*The records*:
=== Section Start ===

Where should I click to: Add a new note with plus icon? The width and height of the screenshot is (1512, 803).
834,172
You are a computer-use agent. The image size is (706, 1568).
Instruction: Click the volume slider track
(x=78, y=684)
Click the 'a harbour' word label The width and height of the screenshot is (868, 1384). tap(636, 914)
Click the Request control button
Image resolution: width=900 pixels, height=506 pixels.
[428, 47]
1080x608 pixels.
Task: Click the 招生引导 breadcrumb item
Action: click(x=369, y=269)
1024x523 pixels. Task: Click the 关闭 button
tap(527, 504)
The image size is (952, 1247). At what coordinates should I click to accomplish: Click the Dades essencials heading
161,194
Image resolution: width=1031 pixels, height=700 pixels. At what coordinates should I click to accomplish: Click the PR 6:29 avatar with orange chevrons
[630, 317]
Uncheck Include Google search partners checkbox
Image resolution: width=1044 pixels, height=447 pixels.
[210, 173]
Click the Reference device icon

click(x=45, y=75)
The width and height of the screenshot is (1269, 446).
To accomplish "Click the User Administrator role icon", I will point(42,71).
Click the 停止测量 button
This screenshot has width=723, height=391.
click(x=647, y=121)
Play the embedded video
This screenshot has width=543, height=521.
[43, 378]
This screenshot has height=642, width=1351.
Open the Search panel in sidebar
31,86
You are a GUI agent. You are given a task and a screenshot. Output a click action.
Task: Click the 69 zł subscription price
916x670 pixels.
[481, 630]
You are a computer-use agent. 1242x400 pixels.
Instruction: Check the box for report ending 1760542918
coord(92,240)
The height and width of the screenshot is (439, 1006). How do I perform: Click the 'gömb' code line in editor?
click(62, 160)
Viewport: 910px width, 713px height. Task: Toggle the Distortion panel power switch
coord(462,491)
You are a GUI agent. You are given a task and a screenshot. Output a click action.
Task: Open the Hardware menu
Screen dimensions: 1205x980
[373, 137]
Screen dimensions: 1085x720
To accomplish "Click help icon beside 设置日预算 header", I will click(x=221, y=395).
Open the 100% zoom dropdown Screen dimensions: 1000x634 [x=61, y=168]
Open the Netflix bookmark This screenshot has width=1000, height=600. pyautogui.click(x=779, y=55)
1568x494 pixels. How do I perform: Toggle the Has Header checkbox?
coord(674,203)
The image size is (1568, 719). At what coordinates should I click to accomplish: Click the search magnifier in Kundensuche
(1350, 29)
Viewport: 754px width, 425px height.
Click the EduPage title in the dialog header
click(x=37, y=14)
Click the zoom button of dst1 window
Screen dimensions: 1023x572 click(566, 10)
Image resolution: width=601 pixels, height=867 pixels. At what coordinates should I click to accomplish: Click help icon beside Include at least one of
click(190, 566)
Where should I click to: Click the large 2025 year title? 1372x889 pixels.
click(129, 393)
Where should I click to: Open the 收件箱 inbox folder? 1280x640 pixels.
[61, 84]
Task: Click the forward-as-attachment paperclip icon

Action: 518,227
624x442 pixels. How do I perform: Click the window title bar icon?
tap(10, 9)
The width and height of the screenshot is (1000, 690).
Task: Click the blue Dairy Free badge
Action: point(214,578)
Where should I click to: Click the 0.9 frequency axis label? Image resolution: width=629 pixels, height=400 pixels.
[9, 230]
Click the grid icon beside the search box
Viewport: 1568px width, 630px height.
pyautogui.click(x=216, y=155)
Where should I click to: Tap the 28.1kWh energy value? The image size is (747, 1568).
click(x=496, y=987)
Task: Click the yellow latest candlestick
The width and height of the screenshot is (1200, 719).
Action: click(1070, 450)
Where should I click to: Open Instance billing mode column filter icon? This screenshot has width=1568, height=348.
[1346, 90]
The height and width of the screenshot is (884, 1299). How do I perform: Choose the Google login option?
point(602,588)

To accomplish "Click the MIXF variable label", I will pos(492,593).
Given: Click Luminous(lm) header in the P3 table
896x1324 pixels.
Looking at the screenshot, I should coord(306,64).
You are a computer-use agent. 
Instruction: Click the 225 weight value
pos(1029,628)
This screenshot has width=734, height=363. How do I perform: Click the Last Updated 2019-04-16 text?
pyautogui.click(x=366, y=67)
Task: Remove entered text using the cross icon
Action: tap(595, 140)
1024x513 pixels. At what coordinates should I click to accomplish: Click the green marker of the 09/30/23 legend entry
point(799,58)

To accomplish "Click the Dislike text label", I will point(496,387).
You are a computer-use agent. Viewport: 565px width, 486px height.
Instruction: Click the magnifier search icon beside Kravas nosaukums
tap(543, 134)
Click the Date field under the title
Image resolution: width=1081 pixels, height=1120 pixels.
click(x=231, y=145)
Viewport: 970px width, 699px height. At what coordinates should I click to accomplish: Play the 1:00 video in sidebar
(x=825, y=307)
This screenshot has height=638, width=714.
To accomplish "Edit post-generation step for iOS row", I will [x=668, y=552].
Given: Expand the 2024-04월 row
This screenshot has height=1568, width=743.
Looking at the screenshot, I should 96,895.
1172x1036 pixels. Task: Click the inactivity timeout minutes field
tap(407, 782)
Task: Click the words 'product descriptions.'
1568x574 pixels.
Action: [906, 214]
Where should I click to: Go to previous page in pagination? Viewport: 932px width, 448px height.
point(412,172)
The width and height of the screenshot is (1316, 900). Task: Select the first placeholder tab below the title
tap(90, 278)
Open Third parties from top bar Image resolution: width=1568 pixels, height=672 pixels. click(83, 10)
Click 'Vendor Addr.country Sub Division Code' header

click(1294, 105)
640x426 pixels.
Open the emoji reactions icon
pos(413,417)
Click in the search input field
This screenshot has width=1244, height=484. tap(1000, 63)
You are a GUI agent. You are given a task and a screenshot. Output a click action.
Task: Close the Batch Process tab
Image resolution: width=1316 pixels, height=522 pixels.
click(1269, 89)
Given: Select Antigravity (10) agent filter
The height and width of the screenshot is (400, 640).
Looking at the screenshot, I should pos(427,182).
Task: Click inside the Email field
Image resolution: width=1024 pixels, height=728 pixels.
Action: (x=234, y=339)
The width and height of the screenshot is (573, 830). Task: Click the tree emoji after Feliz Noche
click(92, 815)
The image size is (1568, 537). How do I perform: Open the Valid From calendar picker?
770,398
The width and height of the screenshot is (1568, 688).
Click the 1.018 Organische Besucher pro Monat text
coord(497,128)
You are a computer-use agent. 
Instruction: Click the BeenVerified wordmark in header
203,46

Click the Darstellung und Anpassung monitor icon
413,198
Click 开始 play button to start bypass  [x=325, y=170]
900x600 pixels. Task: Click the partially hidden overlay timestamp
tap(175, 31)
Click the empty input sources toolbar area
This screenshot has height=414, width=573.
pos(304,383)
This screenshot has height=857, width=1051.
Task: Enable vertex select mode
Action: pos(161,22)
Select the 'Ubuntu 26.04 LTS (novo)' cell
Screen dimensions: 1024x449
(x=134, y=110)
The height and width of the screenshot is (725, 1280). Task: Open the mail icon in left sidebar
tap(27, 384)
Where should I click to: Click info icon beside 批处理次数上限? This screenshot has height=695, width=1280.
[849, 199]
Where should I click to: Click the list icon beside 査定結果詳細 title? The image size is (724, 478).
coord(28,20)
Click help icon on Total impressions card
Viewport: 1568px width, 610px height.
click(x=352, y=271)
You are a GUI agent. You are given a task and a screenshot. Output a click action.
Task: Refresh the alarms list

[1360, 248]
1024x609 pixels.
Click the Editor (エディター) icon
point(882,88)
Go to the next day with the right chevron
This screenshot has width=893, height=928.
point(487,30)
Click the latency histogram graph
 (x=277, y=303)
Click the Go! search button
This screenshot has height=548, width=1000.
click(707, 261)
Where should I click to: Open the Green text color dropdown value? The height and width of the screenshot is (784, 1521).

=== Section End ===

*Task details*: Where a line of the data above includes "computer", copy that line.

*Written response*:
You are a computer-use agent. The image size is (706, 1568).
You are a computer-use agent. 1242x400 pixels.
You are a computer-use agent. 
You are a computer-use agent. Viewport: 565px width, 486px height.
You are a computer-use agent. 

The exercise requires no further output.